L’art. 398  co. 5 bis c.p.p., infatti, prevede che, sempre con riferimento ai casi in cui si proceda per i reati richiamati dagli artt. 351 co. 1 ter c.p.p e 392 co. 1 bis c.p.p., “il giudice, ove fra le persone interessate all’assunzione della prova vi siano minorenni, con l’ordinanza di cui al comma 2, stabilisce il luogo, il tempo e le modalità particolari attraverso cui procedere all’incidente probatorio, quando le esigenze di tutela delle persone lo rendono necessario od opportuno. A tal fine l’udienza può svolgersi anche in luogo diverso dal tribunale, avvalendosi il giudice, ove esistano, di strutture specializzate di assistenza o, in mancanza, presso l’abitazione della persona interessata all’assunzione della prova. Le dichiarazioni testimoniali debbono essere documentate integralmente con mezzi di riproduzione fonografica o audiovisiva”.
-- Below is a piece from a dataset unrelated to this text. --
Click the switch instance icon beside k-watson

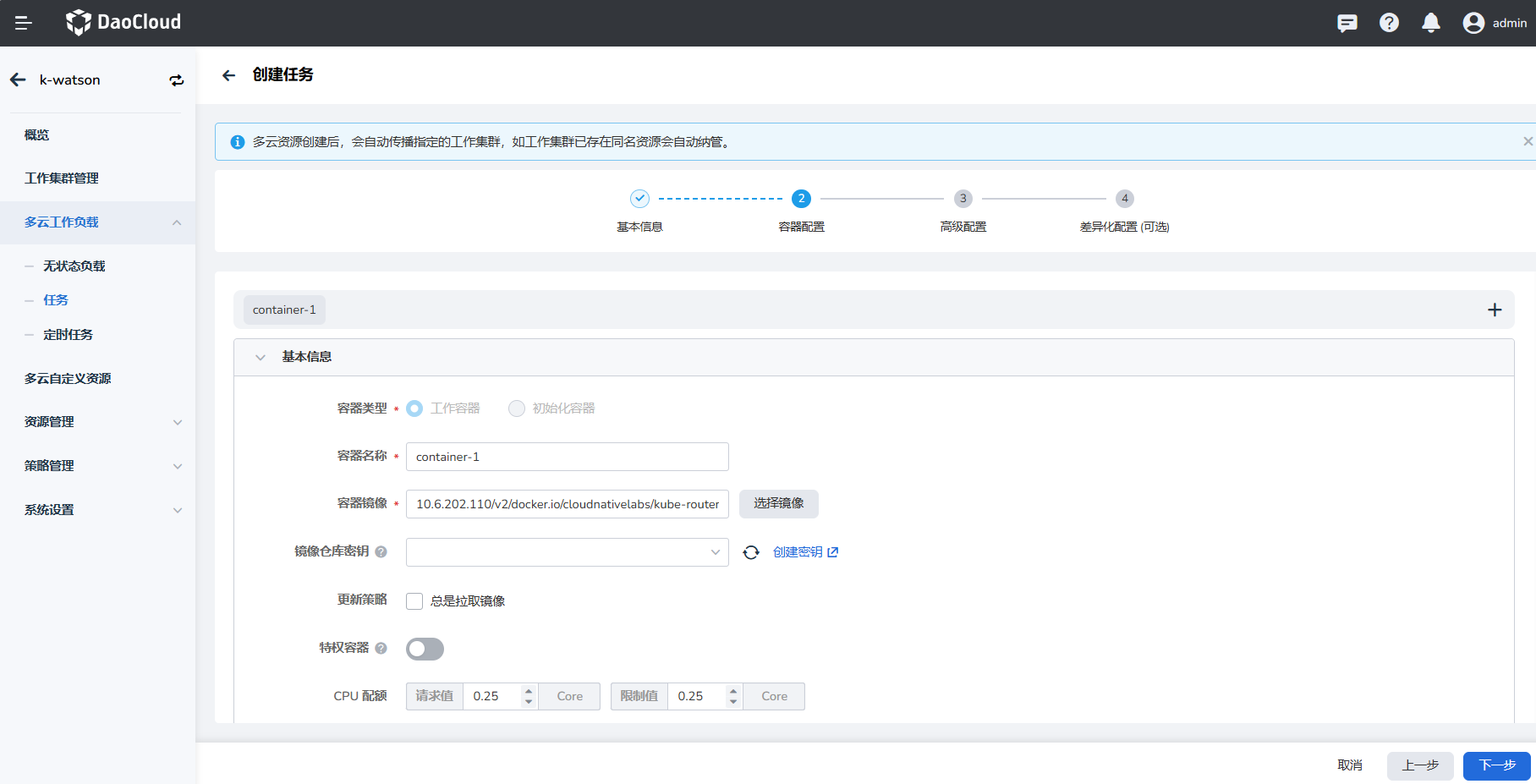point(176,80)
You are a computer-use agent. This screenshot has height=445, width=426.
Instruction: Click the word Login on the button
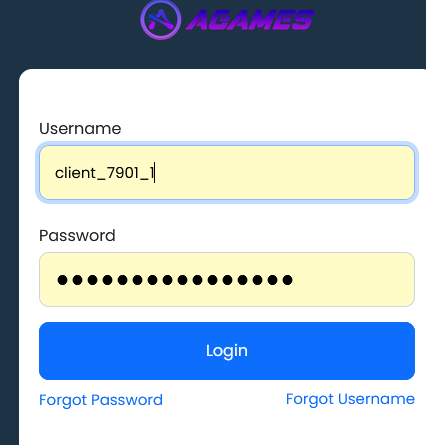click(x=227, y=351)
In molti Tribunali sono stati creatiad hoc degli ambienti separati dedicati all’ascolto delle persone minorenni, spesso forniti di doppia camera con vetro-specchio, onde sottrarre il minore al contatto sia con gli indagati che con i difensori e con lo stesso pubblico ministero. Anche in alcuni uffici delle forze dell’ordine sono state create stanze simili, attrezzate (anche esteticamente) per l’ascolto del minore con modalità protette.

Tali particolari modalità previste per le persone informate sui fatti minorenni, sono a presidio sia della genuinità della deposizione che della tutela della sfera psicofisica del teste.
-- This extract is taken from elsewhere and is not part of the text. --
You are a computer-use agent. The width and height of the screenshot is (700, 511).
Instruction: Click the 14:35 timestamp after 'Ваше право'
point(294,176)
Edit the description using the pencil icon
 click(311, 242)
Diversamente per le persone maggiorenni[11], per le quali i presidi posti a garanzia dell’ascolto in fase di indagine dei minori sono subordinati a presupposti diversi.

Innova l’ordinamento in questo senso, il d.lgs. 212/2015 che, come sopra detto, ha recepito la Direttiva  2012/29/UE, e ha introdotto l’art. 90 quater c.p.p., definendo espressamente lo stato di vulnerabilità rilevante ai sensi delle disposizioni codicistiche e riferendolo sempre alla persona offesa dal reato.

In particolare, la norma statuisce che: “ agli effetti delle disposizioni del presente codice, la condizione di particolare vulnerabilità della persona offesa è desunta, oltre che dall’età e dallo stato di infermità o di deficienza psichica, dal tipo di reato, dalle modalità e circostanze del fatto per cui si procede. Per la valutazione della condizione si tiene conto se il fatto risulta commesso con violenza alla persona o con odio razziale, se è riconducibile ad ambiti di criminalità organizzata o di terrorismo, anche internazionale, o di tratta degli esseri umani, se si caratterizza per finalità di discriminazione, e se la persona offesa è affettivamente, psicologicamente o economicamente dipendente dall’autore del reato”.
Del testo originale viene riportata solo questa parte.